We stared helplessly at one another till the gentle whirring of the machines reminded us - we'd come to photocopy. That's why we were standing in the photocopier room with sheets of paper in our hands.
"Sometimes I think I'm losing it," said my colleague. She looked at me blankly again. "How many copies am I making, I wonder?"
I couldn't help her. I was too busy staring at the photocopier console wondering what day it was.

Worst of all is the fact that my husband is not much better. I can't rely on his razor-sharp mind to keep me on track because when it comes to remembering everyday details, his mind is as sharp as a blunt butter-knife. He's as bad as I am - or worse. Yesterday morning when the alarm rang, I told him I was going to pop out to the baker because we had no bread for breakfast.
"Really?" he said. "I thought we had some bread left."
"No," I said, "We had that last night. What do you want from the baker?"
"Mmmm, I'd like - "
And there was silence. Readers, he'd fallen back asleep ... in the middle of the sentence!

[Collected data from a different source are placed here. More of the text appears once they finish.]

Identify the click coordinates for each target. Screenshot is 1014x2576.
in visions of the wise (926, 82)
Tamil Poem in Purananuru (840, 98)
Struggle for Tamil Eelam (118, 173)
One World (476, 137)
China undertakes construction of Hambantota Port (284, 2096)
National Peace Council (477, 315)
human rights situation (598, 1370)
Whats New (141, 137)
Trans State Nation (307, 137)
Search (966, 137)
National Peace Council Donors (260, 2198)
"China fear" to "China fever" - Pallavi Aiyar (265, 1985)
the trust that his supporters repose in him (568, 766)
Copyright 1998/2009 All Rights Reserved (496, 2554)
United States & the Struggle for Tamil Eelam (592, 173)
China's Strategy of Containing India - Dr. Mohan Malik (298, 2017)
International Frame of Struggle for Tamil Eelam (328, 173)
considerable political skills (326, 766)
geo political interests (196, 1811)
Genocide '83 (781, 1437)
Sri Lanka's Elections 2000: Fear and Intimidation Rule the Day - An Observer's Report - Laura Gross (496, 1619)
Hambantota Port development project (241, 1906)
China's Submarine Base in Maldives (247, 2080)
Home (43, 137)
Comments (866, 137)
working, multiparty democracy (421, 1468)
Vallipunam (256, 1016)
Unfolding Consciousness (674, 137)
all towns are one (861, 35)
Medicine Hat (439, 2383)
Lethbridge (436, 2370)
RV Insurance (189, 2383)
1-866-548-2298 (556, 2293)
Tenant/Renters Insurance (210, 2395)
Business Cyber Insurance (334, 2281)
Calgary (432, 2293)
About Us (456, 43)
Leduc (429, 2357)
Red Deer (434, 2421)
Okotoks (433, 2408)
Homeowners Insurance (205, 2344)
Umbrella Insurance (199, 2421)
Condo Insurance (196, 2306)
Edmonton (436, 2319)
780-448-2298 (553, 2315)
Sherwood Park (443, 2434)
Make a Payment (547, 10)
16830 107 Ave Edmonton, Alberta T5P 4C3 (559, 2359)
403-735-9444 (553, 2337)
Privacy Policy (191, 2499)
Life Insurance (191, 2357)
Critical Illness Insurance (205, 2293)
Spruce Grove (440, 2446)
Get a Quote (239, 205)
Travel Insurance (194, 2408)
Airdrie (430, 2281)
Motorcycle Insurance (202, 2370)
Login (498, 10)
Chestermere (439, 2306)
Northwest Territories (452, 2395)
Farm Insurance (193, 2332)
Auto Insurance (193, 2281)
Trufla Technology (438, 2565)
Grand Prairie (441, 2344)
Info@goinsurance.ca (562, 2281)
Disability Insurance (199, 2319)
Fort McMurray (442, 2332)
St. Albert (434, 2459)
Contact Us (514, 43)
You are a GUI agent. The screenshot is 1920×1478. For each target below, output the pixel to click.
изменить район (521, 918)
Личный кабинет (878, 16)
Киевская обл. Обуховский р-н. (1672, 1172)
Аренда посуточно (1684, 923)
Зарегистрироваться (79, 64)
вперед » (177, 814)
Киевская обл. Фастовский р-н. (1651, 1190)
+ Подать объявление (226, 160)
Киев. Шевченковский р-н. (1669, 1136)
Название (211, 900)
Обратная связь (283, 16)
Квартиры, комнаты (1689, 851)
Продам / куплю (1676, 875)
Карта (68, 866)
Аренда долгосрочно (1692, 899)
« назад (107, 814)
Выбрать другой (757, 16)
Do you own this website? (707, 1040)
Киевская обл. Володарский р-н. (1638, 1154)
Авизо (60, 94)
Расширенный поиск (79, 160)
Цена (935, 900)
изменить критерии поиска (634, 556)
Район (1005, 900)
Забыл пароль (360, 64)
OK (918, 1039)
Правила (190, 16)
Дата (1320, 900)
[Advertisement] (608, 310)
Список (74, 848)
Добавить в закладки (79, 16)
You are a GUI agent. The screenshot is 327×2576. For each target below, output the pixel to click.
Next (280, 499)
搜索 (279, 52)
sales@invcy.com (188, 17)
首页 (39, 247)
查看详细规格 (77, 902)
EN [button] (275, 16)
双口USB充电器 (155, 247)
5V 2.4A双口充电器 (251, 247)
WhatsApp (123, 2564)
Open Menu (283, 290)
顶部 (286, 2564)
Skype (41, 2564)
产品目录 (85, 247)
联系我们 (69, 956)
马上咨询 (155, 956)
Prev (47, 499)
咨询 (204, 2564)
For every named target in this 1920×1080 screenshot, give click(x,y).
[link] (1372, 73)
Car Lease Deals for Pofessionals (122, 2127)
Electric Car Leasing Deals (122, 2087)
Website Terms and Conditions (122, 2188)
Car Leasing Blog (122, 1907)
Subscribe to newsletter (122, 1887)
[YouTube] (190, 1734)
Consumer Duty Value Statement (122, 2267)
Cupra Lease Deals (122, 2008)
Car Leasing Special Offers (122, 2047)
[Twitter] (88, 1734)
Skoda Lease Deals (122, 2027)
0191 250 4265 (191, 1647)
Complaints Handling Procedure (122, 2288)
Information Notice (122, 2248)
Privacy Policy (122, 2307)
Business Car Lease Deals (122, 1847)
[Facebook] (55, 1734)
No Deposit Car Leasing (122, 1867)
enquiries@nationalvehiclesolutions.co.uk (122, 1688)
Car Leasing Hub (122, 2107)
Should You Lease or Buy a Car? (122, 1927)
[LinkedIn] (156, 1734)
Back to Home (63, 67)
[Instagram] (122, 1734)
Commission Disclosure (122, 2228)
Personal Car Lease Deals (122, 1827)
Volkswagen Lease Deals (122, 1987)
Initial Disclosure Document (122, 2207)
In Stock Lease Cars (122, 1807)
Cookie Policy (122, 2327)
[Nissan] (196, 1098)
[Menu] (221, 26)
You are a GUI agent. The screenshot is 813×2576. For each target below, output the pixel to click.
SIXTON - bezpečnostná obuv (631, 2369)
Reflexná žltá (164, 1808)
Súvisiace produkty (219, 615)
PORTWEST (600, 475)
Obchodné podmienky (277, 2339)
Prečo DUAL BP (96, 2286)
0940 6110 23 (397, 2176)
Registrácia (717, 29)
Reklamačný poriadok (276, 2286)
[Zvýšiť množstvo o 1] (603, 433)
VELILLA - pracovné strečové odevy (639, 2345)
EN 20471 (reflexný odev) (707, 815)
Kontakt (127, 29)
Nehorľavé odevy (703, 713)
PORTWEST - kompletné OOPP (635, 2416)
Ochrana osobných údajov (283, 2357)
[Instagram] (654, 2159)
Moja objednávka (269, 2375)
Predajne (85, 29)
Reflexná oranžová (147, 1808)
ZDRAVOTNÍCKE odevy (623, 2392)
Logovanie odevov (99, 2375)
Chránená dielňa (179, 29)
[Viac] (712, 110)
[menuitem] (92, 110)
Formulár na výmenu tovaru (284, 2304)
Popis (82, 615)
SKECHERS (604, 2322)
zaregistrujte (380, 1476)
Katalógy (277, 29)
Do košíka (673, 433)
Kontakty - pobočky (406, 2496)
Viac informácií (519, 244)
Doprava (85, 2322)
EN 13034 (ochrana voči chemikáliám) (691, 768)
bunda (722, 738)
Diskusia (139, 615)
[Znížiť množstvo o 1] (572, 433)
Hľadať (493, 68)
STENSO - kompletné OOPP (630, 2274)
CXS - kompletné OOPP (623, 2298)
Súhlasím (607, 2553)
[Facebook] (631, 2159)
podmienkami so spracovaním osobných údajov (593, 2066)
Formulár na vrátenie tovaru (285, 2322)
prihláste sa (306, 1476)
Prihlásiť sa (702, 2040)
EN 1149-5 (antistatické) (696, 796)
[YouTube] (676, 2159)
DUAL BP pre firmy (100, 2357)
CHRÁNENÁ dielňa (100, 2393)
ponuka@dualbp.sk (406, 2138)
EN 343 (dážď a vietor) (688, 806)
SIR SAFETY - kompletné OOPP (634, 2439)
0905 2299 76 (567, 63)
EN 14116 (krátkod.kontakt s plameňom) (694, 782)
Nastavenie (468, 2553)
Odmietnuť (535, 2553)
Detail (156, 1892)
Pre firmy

We're in our mid-thirties. It's only going to get worse. I'll have to start carrying around a little notebook so I can write my goal on it before I leave a room: Get hammer from toolbox to fix the nail that's sticking out on my desk. If I don't do this, I'll return with a handful of screws and a spirit level. I might even have to step over my sleeping husband on the way. I now have a startling vision of us Gingerbreads as senior citizens: me walking in circles in the kitchen, him falling asleep between verb and object.

Please enjoy me while I'm still lucid, readers.